Scientists also want to collect ticks from properties where homeowners aren't doing anything to guard against the parasites. That data could give scientists a better idea of what tick control methods are working and where ticks are emerging. The University of Maine is partnering with the New England Center of Excellence in Vector-borne Diseases. As part of the Project 'ITCH', which stands for 'Is Tick Control Helping?'
Participants can fill out this online survey, explaining what tick control steps they are using and if they are working.
That can range from treating their property, creating barriers where the lawn meets the woods, and using cardboard tubes filled with cotton balls treated with permethrin.
Mice and other rodents who are also hosts for deer ticks that spread Lyme and co-infections, use the cotton to build their nests and are treated with the repellant.
"The ultimate goal is to try to figure out what methods are actually going to work to control ticks in residential areas," Elissa Ballman, the Citizen Science Coordinator at the School of Biology & Ecology at the University of Maine, said.
Researchers are also recruiting homeowners in Penobscot County to participate.
"We are looking for homeowners that are currently not doing any tick control at all and are willing to allow us to come on the property two or three times this summer and collect ticks," Ballman explained.

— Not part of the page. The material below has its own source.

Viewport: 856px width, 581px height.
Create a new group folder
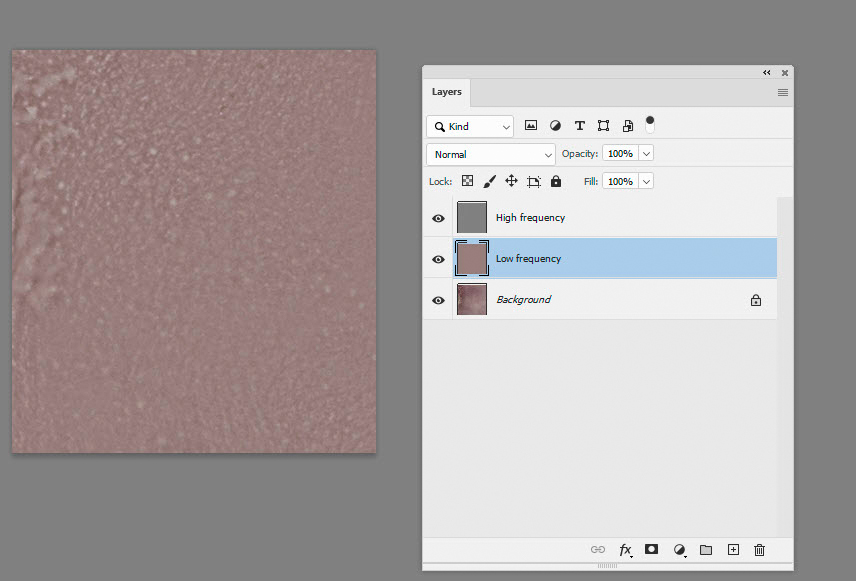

Deer ticks are emerging in this rural county, and researchers are hoping to get at least 50 homeowners to sign up. The University of Maine students will be combing backyards in mid-summer when young ticks known as nymphs are questing.
Property owners will be notified of what species of ticks were collected. Project 'ITCH" follows the Maine Forest Tick Survey. That two-year project, which ended in 2021, utilized nearly 300 landowners in nine counties, the so-called citizen scientists collected nearly 4,000 ticks. A quarter of them had the pathogens that cause Lyme disease. Properties with invasive plants, which can take over the forest floor and create favorable habitats for ticks, saw the biggest numbers.
'Wooded areas that had invasive plants like barberry or honeysuckle had a lot more ticks as well," Ballman said.
Scientists plan to use data from homeowners who don't do any tick control and compare that information to people who are taking precautions to see what is making a dent in tick numbers.